Neat Learning vs Deep Learning
Gopi Krishna Suvanam
Entrepreneur | Author | AI & Decentralization proponent | Alumnus of IIT-M & IIM-A
AI world used to have two camps: neats and scruffies. The neats wanted AI solutions to be, well, 'neat'. In other words the solution should be provable, elegant and clear. Search algos, optimization and statistical inferences would all be part of neat algos. Scruffies believed whatever works is good. Scruffy algos typically use a mix of several models and an abundance of 'hacking'. In 21st century this classification of neats vs scruffies is rarely used in the AI world. In a way, with statistical modeling gaining significance in 1990's, neats have won the war. Not totally though.

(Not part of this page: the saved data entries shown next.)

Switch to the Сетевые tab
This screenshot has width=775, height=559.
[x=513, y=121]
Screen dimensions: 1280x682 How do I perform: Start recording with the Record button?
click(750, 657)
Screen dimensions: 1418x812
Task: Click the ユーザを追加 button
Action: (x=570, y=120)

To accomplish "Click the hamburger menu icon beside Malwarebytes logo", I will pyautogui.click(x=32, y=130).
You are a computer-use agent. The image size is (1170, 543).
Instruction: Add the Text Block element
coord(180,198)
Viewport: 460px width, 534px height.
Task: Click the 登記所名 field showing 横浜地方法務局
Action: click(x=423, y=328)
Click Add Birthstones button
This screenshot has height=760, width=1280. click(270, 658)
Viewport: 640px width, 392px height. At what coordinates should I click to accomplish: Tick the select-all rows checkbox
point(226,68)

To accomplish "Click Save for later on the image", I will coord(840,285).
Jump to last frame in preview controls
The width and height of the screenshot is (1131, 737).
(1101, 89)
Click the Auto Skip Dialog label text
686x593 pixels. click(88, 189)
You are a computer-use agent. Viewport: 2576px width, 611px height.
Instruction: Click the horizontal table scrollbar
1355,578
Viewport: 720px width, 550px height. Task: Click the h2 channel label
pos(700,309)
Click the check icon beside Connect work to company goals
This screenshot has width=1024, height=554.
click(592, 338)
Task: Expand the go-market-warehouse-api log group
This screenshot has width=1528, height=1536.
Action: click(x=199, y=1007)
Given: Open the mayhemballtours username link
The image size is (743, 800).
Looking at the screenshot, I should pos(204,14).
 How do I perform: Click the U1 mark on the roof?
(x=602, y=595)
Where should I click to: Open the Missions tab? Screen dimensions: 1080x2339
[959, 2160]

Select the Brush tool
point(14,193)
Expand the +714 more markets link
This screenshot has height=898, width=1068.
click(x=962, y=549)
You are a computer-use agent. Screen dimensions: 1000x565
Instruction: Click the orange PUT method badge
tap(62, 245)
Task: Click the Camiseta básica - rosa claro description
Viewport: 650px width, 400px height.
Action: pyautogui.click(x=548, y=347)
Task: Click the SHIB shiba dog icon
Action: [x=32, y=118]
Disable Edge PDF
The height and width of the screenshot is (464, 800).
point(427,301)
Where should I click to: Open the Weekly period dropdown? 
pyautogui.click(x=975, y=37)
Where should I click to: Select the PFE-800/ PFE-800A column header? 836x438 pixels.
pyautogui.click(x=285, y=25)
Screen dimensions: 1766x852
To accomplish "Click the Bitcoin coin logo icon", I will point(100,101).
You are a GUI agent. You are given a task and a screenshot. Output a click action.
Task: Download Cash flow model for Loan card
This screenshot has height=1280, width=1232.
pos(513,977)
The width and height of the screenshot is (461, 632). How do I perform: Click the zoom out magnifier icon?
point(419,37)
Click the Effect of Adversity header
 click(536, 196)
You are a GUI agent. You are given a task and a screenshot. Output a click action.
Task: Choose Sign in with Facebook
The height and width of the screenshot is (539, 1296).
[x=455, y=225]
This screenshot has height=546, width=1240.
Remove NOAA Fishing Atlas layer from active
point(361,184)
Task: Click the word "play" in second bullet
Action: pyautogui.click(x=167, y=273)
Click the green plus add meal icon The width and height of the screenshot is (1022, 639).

Important machine learning techniques like Bayesian inference, regression models, NLP and partitioning models (trees) can be considered as an extension of neat AI. But along with these there developed another set of algos, the so called 'deep learning' algos, which started with the neat approach of back-propagation but soon diverged into the scruffy territory with tweaks, hacks, unproven algos etc. In other words: whatever works approach!
Although there is no distinction of neat vs scruffy AI any more, there is a very deep distinction in the machine learning world. Neat learning models have been delivering fantastic results from NLP to business analytics. But, primarily driven by success in image processing and gaming, deep learning models are gaining much more hype. In this ML world too, I believe, eventually the neats will win over the scruffies/deeps.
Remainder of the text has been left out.